### EXERCISE DESCRIPTION
Would you copy only the lines below, beginning with the one that contains "Task: Click the 2025-05 x-axis date label" and running through the last entry line?
──────── SUPPLIED ENTRIES
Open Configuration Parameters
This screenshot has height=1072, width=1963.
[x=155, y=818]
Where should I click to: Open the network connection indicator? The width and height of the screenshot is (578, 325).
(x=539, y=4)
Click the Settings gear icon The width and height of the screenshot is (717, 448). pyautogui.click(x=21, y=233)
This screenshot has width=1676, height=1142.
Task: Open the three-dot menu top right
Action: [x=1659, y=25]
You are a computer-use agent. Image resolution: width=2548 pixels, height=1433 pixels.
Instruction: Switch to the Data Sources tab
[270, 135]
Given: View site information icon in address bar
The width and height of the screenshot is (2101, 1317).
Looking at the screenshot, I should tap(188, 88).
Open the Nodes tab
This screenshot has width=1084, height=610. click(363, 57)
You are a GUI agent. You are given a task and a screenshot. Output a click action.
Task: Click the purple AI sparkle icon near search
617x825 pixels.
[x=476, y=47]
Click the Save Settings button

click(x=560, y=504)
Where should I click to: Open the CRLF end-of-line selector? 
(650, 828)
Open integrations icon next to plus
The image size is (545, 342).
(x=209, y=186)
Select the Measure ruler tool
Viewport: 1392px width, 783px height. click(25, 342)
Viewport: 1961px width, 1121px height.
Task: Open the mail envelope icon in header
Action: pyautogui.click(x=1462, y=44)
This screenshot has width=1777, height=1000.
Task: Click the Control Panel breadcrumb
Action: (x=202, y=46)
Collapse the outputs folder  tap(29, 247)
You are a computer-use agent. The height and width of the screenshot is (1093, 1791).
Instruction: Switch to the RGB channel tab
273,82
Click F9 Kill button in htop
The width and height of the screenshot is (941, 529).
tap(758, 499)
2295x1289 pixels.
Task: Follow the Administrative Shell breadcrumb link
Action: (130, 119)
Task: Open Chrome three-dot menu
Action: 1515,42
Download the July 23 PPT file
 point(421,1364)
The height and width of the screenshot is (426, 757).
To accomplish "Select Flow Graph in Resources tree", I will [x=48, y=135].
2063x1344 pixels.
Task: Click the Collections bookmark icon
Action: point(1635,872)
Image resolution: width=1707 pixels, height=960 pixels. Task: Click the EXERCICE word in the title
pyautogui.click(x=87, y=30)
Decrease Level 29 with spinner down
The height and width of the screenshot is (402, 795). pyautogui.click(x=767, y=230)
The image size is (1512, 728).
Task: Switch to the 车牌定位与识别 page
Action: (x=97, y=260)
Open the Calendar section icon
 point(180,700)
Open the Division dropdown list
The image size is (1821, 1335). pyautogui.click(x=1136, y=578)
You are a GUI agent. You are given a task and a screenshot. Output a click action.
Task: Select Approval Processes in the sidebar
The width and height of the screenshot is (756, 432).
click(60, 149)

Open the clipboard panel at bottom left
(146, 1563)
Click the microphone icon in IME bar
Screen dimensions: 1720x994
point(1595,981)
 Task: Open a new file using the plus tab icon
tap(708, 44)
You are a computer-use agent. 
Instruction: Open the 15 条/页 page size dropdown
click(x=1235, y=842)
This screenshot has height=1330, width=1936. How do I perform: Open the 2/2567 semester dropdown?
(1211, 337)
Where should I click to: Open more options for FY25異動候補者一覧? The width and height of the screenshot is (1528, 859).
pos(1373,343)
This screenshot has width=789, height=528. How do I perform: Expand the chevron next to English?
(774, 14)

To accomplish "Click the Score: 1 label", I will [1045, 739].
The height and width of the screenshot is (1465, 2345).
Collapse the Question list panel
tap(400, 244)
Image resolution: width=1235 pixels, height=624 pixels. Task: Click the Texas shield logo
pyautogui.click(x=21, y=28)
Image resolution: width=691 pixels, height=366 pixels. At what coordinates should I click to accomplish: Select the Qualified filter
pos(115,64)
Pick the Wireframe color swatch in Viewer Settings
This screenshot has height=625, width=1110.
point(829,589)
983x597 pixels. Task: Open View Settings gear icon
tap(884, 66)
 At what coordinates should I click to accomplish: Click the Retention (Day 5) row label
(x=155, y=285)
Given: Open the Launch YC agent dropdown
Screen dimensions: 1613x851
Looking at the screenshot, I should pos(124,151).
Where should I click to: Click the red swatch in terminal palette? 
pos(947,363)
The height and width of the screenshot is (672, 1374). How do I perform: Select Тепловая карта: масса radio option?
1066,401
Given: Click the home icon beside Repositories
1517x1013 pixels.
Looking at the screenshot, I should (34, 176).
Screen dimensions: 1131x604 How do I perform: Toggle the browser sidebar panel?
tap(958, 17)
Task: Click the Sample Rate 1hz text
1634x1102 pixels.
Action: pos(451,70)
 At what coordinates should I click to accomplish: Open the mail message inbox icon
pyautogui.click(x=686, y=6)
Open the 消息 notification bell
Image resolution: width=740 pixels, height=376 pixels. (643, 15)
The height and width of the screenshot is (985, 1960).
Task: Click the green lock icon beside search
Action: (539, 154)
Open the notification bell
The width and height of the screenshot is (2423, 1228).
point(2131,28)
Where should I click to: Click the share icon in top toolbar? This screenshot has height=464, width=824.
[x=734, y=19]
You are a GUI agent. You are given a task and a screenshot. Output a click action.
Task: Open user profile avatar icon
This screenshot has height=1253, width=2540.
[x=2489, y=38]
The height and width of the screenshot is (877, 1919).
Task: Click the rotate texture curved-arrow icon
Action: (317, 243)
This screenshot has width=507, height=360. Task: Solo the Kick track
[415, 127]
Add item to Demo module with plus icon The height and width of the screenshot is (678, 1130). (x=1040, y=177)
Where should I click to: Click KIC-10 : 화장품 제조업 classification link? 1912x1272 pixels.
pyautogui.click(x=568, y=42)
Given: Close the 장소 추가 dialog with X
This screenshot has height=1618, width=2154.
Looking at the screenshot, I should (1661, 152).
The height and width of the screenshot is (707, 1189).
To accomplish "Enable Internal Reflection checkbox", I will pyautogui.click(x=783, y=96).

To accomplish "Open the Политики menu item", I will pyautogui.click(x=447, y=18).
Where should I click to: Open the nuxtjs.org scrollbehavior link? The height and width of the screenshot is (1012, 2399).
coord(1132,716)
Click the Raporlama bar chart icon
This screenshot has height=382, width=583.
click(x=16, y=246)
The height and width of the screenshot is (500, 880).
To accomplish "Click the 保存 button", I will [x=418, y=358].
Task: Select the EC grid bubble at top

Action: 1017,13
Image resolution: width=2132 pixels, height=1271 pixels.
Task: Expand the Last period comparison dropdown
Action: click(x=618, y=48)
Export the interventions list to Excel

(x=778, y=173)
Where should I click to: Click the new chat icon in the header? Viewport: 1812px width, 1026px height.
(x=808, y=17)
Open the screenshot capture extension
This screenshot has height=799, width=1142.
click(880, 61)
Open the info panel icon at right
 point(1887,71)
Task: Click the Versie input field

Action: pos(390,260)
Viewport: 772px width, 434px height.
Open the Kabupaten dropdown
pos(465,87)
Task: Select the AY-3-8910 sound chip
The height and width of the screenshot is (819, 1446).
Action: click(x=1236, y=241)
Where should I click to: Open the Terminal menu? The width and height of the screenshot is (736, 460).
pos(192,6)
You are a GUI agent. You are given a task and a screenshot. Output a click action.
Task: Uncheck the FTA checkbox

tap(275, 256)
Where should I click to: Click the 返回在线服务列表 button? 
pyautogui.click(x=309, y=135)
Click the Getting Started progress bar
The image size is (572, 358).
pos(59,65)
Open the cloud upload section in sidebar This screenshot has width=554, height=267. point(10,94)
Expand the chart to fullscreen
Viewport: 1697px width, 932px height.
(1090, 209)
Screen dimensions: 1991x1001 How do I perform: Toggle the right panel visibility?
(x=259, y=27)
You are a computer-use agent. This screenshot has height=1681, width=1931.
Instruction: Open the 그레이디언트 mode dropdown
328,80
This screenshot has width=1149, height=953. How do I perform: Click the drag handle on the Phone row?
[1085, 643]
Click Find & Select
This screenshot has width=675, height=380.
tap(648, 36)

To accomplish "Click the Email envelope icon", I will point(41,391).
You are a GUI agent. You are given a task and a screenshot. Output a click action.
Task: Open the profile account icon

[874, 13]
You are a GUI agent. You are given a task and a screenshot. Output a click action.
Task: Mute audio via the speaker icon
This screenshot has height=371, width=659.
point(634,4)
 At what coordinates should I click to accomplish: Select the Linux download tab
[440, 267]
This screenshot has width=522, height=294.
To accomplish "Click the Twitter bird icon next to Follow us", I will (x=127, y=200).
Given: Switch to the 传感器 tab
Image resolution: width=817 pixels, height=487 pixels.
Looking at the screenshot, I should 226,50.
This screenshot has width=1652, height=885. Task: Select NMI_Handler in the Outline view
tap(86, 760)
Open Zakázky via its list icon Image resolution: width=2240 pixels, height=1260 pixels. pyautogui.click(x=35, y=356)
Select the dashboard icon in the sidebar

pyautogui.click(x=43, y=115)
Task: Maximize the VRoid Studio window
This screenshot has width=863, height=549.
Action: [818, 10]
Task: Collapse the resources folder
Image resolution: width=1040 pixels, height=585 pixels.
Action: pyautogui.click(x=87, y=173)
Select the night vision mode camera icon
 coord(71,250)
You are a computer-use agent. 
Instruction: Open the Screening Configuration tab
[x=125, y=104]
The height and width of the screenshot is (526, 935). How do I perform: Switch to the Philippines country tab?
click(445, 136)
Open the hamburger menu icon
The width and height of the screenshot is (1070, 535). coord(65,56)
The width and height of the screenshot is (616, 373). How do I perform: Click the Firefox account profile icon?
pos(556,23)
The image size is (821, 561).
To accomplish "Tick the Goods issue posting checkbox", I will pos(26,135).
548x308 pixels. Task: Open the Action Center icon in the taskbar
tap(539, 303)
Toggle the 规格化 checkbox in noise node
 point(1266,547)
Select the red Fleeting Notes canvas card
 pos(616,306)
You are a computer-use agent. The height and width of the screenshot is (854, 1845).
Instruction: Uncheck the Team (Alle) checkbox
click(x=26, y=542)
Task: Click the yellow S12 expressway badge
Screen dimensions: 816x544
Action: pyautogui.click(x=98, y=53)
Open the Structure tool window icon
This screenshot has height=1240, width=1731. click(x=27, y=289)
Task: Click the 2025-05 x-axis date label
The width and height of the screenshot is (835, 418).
────────────────
### RESULT
Task: Click the 2025-05 x-axis date label
The width and height of the screenshot is (835, 418).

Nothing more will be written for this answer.